Même si j’ai fait mes valises dès que j’ai pu quitter la Creuse, j’aime encore y passer un week-end de temps à autres. La Creuse, département 23, en plein centre de la France ou au milieu de nulle part. Blason d’azur semé de fleurs de lys d’or, à la bande de gueules chargée de trois lionceaux d’argent. 124 000 habitants pour une densité de 22 habitants au kilomètre carré, 437 000 têtes de cheptel bovin et 150 000 têtes de cheptel ovin.

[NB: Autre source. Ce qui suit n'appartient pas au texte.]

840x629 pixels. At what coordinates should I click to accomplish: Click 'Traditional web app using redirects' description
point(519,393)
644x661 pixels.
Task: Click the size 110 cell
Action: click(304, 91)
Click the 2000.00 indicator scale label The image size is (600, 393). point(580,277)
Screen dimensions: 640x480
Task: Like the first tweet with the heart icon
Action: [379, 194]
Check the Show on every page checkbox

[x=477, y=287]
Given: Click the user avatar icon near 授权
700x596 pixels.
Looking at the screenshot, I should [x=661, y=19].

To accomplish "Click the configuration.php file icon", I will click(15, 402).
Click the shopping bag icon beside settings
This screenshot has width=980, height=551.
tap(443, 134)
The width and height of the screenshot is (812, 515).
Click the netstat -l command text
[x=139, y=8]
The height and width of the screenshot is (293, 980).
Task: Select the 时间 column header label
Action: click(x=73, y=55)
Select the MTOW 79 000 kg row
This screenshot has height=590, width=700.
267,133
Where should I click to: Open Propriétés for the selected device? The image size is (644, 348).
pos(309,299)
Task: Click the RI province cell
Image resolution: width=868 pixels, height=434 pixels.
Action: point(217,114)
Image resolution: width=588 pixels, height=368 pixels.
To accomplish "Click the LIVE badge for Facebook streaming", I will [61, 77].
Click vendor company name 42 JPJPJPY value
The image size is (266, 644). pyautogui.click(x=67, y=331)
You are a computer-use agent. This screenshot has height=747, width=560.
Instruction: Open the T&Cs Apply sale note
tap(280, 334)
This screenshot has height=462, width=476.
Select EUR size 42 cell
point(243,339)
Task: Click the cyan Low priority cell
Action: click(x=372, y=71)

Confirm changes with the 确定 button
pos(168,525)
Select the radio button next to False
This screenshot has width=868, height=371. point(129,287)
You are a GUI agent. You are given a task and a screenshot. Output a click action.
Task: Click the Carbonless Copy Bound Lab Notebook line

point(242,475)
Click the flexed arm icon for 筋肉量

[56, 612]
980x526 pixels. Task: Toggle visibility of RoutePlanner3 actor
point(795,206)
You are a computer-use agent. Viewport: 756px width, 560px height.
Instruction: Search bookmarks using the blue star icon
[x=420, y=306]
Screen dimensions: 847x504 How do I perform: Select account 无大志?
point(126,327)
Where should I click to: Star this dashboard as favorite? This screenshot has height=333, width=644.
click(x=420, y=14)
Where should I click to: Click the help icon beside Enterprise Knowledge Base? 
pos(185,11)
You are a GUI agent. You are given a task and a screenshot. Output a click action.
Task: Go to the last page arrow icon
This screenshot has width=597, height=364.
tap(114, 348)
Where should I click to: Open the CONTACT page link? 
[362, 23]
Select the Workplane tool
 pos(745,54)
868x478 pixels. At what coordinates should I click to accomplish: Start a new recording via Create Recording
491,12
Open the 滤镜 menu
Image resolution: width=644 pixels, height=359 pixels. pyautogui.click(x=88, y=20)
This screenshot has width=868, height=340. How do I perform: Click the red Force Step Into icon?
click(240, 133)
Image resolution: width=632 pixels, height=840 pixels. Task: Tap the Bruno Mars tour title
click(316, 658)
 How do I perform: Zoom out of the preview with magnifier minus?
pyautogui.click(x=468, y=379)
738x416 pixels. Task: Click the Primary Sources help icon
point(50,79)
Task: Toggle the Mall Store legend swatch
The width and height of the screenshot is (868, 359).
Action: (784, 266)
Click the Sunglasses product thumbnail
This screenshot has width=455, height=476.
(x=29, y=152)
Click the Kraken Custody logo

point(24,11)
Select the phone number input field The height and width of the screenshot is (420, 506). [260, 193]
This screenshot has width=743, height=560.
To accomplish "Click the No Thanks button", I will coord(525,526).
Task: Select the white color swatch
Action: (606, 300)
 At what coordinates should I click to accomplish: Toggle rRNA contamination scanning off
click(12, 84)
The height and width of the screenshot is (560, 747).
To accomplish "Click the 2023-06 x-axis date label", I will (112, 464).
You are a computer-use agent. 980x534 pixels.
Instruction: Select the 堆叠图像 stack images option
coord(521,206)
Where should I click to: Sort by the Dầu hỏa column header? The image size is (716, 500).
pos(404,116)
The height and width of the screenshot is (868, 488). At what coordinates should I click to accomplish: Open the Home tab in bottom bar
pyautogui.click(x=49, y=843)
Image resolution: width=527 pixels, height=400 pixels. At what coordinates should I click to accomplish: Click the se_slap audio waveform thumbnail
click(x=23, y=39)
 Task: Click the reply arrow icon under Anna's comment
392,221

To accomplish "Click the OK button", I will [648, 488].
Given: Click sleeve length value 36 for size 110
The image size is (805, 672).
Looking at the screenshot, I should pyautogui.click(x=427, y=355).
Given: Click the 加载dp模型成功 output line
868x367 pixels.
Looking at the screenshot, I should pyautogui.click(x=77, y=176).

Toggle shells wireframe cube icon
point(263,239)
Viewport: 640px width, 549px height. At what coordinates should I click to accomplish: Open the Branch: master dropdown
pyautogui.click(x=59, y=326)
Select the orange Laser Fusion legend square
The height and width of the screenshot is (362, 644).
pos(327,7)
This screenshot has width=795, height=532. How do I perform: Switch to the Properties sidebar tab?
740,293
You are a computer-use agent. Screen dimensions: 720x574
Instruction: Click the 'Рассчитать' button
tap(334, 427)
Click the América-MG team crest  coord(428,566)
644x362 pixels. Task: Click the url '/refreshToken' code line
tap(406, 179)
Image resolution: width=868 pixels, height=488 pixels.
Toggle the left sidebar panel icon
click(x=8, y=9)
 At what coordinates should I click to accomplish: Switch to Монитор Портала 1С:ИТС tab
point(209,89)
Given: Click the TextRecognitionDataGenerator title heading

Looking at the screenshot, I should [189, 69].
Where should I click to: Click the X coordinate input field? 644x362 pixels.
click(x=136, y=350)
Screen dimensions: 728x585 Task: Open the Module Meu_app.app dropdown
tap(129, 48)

Et une seule ligne de chemin de fer nationale, la transversale Bordeaux-Lyon, ancienne Bordeaux-Genève. Un aller-retour par jour, à heure fixe. 14 h 16 à Guéret ce premier dimanche de 2011, arrivée à 18 h 16 à Lyon Part-Dieu. Ou pas.

14 h, la Gare de Guéret n’a jamais connu une telle affluence : le seul train qui permet de sortir de cet enfer vert affiche 40 minutes de retard. Le pauvre chef de gare, la quarantaine bedonnante et vaguement barbue, vient nous annoncer la nouvelle : la SNCF a réservé trois fois plus de billets qu’il n’y a de places dans le train, qui est parti plein de Bordeaux. La ligne est déficitaire depuis des années, la SNCF doit avoir inventé un concept pour la rendre rentable.

14 h 30, le train est bloqué à Limoges, à 90 bornes de là. Le retard passe à une heure, le képi bleu à barbe prend les destinations. Nous sommes 25 à attendre pour Lyon, sans solution de rechange : la moitié abandonne, avec les excuses du badge violet à l’esprit de service.

15 h, ce sera un bus, qui arrivera dans une demi-heure — mettez 45 minutes. Après l’arrivée de la boîte à sardines sur les rails guérétois, débarque un tas d’acier blanc frappé des lettres LTD en or (« Les transports dunois »). L’encapuchonné rouge et noir tiré de sa sieste demande d’un air affable la justification de la nuit qu’il passera dans un hôtel miteux de Lyon. Il a le droit au récit de l’altercation entre deux barriques moustachues sur pattes d’un côté, et notre bonhomme sifflet qui eu bien de la peine à faire partir les maquereaux à l’huile — pardon, les Bordelais à la nage.

21 h, après un périple à travers Montluçon-Ducs-de-Bourbon, Riom-Altadis, Clermont-Ferrand-Michelin, Saint-Etienne-Stade-Geoffroy-Guichard, les bouchons et une aire d’autoroute, notre salon roulant se gare tant bien que mal à la Part-Dieu. Les manteaux rouges à cernes ne nous attendaient plus, et avaient déjà rangé les enveloppes de remboursement. Au Japon, le billet est remboursé si le train a une minute de retard. En France, plus de trois heures de retard vous valent 20 €.

SNCF veut toujours dire, 15 ans après l’invention du terme, « syndrome du Nelzin complètement fou ».